Rows for locating words and elements
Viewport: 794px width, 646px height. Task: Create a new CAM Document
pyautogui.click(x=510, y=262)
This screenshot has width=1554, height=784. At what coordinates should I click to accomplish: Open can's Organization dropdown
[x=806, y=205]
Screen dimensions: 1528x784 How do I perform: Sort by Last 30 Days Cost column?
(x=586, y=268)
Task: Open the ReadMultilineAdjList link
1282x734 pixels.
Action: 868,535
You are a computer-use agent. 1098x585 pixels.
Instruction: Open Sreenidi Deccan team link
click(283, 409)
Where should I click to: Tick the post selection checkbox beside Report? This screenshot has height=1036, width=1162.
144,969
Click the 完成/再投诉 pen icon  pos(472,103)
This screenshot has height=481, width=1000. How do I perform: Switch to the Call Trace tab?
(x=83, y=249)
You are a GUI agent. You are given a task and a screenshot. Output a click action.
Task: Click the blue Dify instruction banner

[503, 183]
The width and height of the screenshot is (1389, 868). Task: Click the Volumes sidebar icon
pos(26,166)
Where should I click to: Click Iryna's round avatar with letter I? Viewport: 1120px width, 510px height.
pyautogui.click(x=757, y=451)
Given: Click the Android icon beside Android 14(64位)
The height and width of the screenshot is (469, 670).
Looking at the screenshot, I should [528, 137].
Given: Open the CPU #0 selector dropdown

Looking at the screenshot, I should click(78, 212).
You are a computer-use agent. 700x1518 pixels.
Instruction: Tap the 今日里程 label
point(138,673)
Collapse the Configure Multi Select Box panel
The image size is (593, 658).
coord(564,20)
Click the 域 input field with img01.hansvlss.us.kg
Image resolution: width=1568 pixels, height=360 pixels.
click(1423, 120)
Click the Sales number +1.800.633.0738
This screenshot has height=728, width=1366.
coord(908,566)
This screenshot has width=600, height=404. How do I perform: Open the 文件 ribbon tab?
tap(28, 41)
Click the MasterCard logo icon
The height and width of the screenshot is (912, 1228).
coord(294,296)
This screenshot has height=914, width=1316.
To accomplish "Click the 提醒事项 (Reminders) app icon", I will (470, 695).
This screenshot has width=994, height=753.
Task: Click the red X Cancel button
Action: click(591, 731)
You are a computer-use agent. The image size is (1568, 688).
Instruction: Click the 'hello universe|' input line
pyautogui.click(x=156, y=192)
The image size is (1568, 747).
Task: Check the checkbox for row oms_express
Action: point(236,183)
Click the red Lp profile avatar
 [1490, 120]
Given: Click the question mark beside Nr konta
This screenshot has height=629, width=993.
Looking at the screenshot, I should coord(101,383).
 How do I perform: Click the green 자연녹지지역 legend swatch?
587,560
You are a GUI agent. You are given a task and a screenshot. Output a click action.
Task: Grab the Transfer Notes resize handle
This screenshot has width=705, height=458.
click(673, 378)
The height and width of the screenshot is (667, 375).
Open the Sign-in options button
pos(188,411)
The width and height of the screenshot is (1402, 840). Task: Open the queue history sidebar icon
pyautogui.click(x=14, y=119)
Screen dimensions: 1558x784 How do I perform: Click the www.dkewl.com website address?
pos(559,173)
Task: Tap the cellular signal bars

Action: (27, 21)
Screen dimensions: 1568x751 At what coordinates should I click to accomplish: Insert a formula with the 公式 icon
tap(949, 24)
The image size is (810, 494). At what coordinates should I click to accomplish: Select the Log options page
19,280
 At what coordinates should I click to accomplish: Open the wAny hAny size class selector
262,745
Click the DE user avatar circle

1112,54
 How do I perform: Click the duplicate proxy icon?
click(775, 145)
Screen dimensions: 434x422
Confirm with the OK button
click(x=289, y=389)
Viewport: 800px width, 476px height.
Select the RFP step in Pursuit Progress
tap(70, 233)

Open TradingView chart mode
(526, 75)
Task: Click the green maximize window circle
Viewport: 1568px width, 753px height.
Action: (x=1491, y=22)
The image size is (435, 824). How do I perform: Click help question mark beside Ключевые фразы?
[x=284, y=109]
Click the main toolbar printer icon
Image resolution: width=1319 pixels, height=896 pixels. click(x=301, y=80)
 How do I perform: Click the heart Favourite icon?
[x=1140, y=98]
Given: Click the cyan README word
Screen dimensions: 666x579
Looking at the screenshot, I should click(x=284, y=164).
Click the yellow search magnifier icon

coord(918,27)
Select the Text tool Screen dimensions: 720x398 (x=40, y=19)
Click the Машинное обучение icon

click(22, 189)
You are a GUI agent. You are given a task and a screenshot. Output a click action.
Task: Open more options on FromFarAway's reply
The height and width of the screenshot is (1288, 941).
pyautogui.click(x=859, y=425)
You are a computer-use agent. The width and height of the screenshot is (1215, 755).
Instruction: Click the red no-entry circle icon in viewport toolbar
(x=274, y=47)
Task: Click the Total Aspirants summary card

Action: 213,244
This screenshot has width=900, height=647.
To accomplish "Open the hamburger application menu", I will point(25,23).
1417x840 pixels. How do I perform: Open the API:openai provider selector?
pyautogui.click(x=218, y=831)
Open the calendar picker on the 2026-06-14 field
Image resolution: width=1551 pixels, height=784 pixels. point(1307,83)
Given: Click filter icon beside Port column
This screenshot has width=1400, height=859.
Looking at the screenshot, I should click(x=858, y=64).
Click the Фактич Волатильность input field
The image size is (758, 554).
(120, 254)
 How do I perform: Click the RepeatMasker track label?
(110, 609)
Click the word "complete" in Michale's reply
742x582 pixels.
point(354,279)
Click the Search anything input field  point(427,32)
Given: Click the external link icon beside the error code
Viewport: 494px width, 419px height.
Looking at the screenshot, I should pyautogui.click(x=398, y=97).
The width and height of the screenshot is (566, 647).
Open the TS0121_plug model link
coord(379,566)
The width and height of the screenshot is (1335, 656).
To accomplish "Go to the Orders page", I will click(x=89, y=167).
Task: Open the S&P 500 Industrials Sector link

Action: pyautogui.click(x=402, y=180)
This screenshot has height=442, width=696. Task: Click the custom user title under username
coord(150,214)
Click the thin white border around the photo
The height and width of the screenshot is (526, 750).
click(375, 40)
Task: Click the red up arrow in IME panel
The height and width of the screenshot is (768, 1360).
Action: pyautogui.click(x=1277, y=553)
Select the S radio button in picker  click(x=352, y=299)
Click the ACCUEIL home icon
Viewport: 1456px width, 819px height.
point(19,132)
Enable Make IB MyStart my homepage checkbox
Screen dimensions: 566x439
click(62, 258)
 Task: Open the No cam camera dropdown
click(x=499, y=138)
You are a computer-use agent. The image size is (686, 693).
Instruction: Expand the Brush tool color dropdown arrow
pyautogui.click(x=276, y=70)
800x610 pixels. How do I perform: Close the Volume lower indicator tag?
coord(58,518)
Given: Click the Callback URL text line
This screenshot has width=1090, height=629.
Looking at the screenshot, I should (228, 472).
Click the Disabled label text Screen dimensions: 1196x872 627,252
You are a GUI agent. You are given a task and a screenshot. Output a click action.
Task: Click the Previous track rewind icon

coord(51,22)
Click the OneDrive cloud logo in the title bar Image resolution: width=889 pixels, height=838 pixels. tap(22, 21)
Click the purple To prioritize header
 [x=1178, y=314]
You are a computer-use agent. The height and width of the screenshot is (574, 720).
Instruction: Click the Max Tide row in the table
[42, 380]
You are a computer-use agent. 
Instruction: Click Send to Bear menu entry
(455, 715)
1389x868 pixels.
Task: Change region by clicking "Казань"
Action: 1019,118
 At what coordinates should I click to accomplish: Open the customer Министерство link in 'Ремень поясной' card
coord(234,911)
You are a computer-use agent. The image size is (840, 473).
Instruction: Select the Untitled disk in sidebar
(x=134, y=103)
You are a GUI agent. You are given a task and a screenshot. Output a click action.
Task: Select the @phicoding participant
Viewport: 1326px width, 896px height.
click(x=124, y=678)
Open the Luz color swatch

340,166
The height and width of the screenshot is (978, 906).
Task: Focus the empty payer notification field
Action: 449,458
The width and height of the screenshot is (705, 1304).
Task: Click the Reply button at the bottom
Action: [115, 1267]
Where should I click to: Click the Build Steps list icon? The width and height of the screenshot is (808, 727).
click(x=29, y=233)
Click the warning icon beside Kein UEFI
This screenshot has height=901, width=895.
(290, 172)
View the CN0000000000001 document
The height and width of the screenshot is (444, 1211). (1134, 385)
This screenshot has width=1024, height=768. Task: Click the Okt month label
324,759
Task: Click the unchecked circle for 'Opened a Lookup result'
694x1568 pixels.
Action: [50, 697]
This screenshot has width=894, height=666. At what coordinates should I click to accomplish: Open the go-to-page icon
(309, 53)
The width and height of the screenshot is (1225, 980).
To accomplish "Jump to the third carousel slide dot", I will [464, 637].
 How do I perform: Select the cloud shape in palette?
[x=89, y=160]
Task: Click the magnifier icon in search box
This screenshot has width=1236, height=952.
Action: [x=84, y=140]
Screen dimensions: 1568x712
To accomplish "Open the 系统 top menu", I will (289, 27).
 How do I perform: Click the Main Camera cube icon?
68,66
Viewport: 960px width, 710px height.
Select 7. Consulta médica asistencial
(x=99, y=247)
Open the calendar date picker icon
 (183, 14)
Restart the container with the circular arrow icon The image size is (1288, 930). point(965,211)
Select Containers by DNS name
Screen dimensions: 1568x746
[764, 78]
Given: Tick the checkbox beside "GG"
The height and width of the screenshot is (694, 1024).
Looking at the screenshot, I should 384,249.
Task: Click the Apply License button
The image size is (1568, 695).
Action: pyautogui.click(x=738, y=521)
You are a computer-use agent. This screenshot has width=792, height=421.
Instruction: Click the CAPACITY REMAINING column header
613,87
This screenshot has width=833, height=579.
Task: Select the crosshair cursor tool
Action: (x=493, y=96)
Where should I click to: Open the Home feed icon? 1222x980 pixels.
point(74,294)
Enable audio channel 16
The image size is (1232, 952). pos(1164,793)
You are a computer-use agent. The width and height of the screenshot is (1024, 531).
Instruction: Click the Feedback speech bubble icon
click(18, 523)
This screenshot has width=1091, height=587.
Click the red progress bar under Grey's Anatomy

* _Objective_: Please swap "Call Trace" for "Stack Trace" in the rows starting at the line containing "Task: Open the ReadMultilineAdjList link" and ending at the line containing "coord(294,296)", leaving everything else unchanged. Return only those lines.

* _Problem solution_:
Task: Open the ReadMultilineAdjList link
1282x734 pixels.
Action: 868,535
You are a computer-use agent. 1098x585 pixels.
Instruction: Open Sreenidi Deccan team link
click(283, 409)
Where should I click to: Tick the post selection checkbox beside Report? This screenshot has height=1036, width=1162.
144,969
Click the 完成/再投诉 pen icon  pos(472,103)
This screenshot has height=481, width=1000. How do I perform: Switch to the Stack Trace tab?
(x=83, y=249)
You are a GUI agent. You are given a task and a screenshot. Output a click action.
Task: Click the blue Dify instruction banner

[503, 183]
The width and height of the screenshot is (1389, 868). Task: Click the Volumes sidebar icon
pos(26,166)
Where should I click to: Click Iryna's round avatar with letter I? Viewport: 1120px width, 510px height.
pyautogui.click(x=757, y=451)
Given: Click the Android icon beside Android 14(64位)
The height and width of the screenshot is (469, 670).
Looking at the screenshot, I should [528, 137].
Given: Open the CPU #0 selector dropdown

Looking at the screenshot, I should click(78, 212).
You are a computer-use agent. 700x1518 pixels.
Instruction: Tap the 今日里程 label
point(138,673)
Collapse the Configure Multi Select Box panel
The image size is (593, 658).
coord(564,20)
Click the 域 input field with img01.hansvlss.us.kg
Image resolution: width=1568 pixels, height=360 pixels.
click(1423, 120)
Click the Sales number +1.800.633.0738
This screenshot has height=728, width=1366.
coord(908,566)
This screenshot has width=600, height=404. How do I perform: Open the 文件 ribbon tab?
tap(28, 41)
Click the MasterCard logo icon
The height and width of the screenshot is (912, 1228).
coord(294,296)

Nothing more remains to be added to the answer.